Phase 3 trial data released Friday showed Johnson & Johnson’s single-dose vaccine is 66% effective at preventing moderate to severe illness and 85% protective against the most serious symptoms.
There was some variation in the areas included in the trial, which included the U.S., South Africa and several Latin American countries. Findings showed the vaccine worked better in the U.S. – 72% effective against moderate to severe COVID-19 – compared to 57% in South Africa, where it was up against a more contagious, mutated virus.
Johnson & Johnson’s chief scientific officer Paul Stoffels said the “topline results” represent “a promising moment” in the ongoing battle to contain the virus.
“The potential to significantly reduce the burden of severe disease, by providing an effective and well-tolerated vaccine with just one immunization is a critical component of the global health response,” he said.
The Johnson & Johnson vaccine, health experts have said, could help speed up the country’s efforts to end the pandemic. Besides only requiring one dose, Johnson & Johnson’s shot does not need to be stored at sub-zero temperatures in special freezers.
Stoffels said, “A one-shot vaccine is considered by the World Health Organization to be the best option in pandemic settings, enhancing access, distribution and compliance.”
Besides potentially protecting “hundreds of millions of people from serious and fatal outcomes of COVID-19,” Stoffels said the vaccine “also offers the hope of helping ease the huge burden placed on healthcare systems and communities.”
Researchers also found the shot’s effectiveness increased over time, with none of the trial participants reporting severe disease more than 49 days after vaccination. The company said its vaccine was safe and well-tolerated, with just 9% of the 44,000 participants reporting a fever after and no serious allergic reactions.
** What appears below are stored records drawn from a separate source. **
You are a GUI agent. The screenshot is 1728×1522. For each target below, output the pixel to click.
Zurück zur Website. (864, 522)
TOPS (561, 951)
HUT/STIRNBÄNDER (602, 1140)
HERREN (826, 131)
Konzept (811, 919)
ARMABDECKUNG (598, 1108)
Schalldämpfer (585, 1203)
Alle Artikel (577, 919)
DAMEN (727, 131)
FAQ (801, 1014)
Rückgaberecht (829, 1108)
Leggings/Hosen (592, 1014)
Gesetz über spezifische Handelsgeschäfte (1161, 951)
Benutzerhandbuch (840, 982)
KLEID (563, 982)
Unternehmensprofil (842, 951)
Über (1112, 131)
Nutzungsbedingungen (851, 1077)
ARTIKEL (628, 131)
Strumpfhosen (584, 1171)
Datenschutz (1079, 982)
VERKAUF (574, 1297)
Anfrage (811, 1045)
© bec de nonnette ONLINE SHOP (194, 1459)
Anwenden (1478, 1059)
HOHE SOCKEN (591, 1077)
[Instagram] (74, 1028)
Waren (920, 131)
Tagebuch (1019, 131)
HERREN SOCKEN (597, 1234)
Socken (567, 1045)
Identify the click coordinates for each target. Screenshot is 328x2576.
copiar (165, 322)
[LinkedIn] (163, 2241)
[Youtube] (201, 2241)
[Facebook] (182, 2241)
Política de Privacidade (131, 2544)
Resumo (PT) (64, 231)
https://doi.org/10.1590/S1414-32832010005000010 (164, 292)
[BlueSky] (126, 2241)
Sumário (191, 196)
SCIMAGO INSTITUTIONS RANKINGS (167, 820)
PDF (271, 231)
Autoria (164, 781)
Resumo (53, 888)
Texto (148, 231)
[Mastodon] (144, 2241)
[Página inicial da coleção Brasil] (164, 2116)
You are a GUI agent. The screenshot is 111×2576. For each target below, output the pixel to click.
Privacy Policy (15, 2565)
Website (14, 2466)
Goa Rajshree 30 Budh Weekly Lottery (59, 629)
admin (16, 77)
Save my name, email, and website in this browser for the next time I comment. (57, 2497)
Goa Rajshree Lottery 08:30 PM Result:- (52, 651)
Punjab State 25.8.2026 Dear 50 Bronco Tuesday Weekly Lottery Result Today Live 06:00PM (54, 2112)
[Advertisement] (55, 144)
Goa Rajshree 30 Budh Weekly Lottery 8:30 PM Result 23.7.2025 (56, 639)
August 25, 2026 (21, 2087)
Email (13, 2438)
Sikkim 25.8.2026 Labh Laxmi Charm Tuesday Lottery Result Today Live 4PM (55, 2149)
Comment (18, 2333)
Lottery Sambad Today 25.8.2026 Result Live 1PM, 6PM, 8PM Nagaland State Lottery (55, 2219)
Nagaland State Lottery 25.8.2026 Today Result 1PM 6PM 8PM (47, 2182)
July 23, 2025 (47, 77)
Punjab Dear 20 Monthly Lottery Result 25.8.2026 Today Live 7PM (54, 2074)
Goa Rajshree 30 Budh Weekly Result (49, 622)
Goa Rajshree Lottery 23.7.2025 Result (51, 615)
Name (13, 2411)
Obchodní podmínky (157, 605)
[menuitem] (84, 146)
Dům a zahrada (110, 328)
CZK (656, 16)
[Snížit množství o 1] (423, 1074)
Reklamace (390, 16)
The two other vaccines currently authorized for emergency use – a two-dose shot from Moderna and Pfizer-BioNTech – are more than 94% effective after the second dose.
During an interview with The Associated Press, Dr. Mathai Mammen, global research chief for Johnson & Johnson’s Janssen Pharmaceutical unit, said direct comparisons are difficult because the Pfizer and Moderna vaccines were not tested when the outbreak was so severe.
Johnson & Johnson plans to file for an emergency use authorization in the U.S. early next month, with product ready to ship immediately if the U.S. Food & Drug Administration gives the green light. By June, it expects to supply 100 million doses to the U.S.
Full trial results will be made publicly available in mid-to-late February, when the FDA evaluates the findings.